Family businesses represent an important part of all businesses across different types of economies, encompassing larger to smaller firms. The specific nature of family business compared to other businesses emphasises the importance of family members on business creation, strategy and growth. In this class, participant explore aspects of governance, work ethics and succession as well as family dynamics, conflict on gender issues. The class, run by the Hunter Centre for Entrepreneurship, gives students insights into effective and professional work with and within family firms.

The Internationalisation & Growth Lab recognizes that in today’s globalised business world, ventures often face international competition and international opportunities from inception. Therefore, internationalisation is no longer the premise of larger, more established corporations but it also happens in new and small firms. Identifying and selecting international markets for entry requires considering a number of factors and planning accordingly. This lab, run by the Hunter Centre for Entrepreneurship, will equip students with the critical and applied understanding needed to plan international market selection and entry

This class, run by the Hunter Centre for Entrepreneurship, is designed to build knowledge of the processes underpinning innovation. The class will provide an introduction to the main concepts and frameworks related to definitions, processes, strategies, organisation and sources of innovation. Towards the end of the class, new trends in innovation, such as social innovation and frugal innovation, will also be covered.

This class, run by the Department of Economics, introduces contemporary issues in the economics of development. The course aims to combine insights from theoretical economic models with empirical evidence regarding issues in low-income countries. 

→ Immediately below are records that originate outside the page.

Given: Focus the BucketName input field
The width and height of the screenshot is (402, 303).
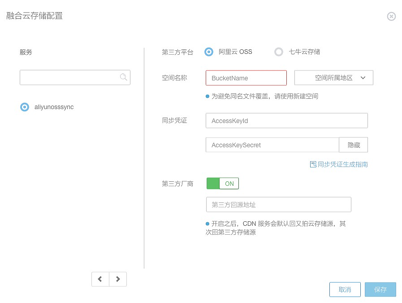Looking at the screenshot, I should 246,78.
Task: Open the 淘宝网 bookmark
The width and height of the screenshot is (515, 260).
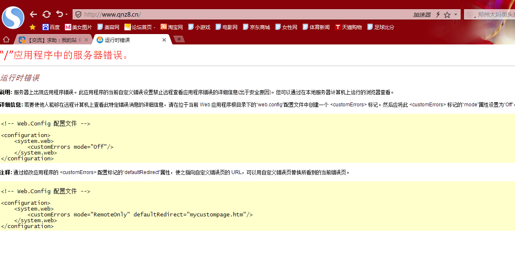Action: 172,27
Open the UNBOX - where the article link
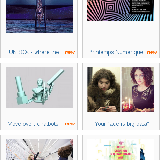 [34, 52]
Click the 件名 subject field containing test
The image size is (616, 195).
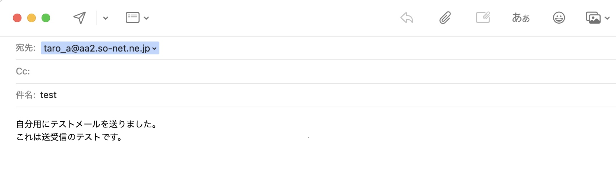tap(287, 95)
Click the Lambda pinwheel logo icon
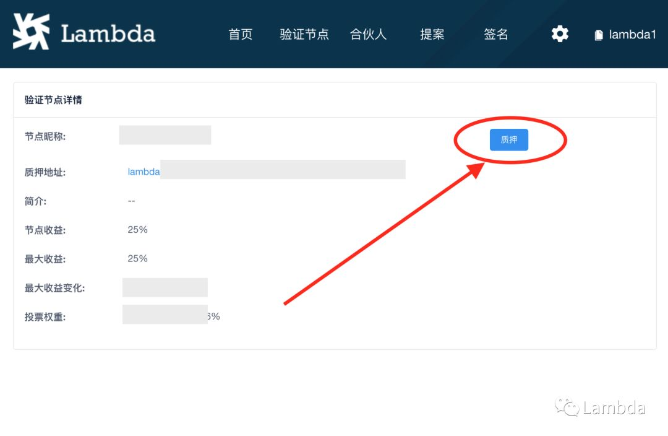668x436 pixels. coord(31,33)
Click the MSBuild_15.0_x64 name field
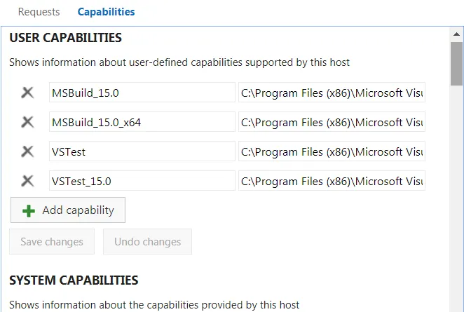Viewport: 464px width, 312px height. pyautogui.click(x=142, y=122)
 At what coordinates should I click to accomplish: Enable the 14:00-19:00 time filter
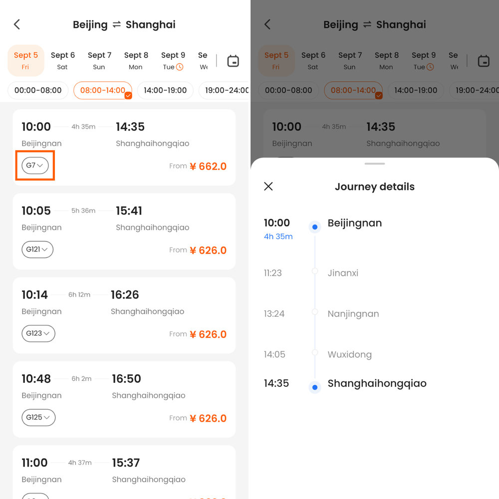(165, 90)

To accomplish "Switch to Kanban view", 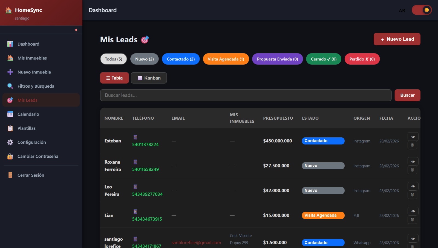I will point(149,78).
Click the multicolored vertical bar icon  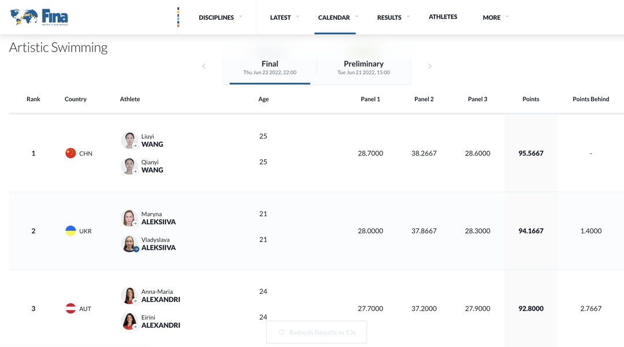click(x=178, y=17)
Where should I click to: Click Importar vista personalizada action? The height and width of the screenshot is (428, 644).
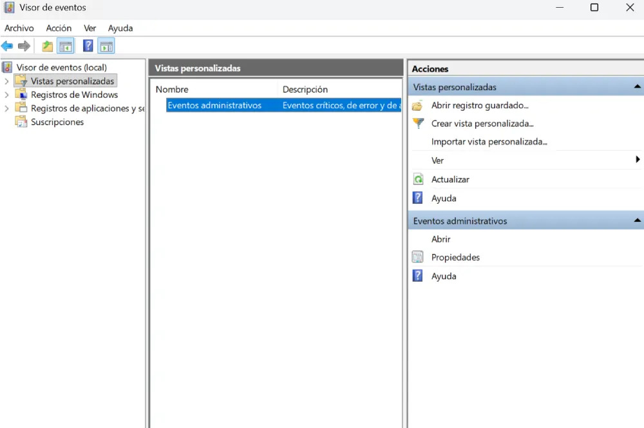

In many environments, decisions are not made in a vacuum: what any individual does affects the wellbeing of others, and vice-versa. When this is the case decision-making requires some very careful thought indeed. Game Theory recognises this inter-dependence of decisions, and through its study students will develop skills to analyse such strategic environments using appropriate game theoretic tools, enabling them to enhance their decision-making ability in environments where they face strategic adversaries. Whilst Game Theory is used extensively in Economics, it is also of great importance in the business environment whenever interactions take place at a strategic level.

This class gives you an understanding of the ways in which the maritime environment can offer a significant contribution, in a sustainable manner, to global energy demands. You’ll undertake engineering assessments of the design and operation of marine energy generating systems.

This class aims to impart an understanding of the theoretical and operational principles underlying simulation modelling of energy supply and demand systems and their environmental impact. The emphasis is on practical computer lab-based modelling exercises.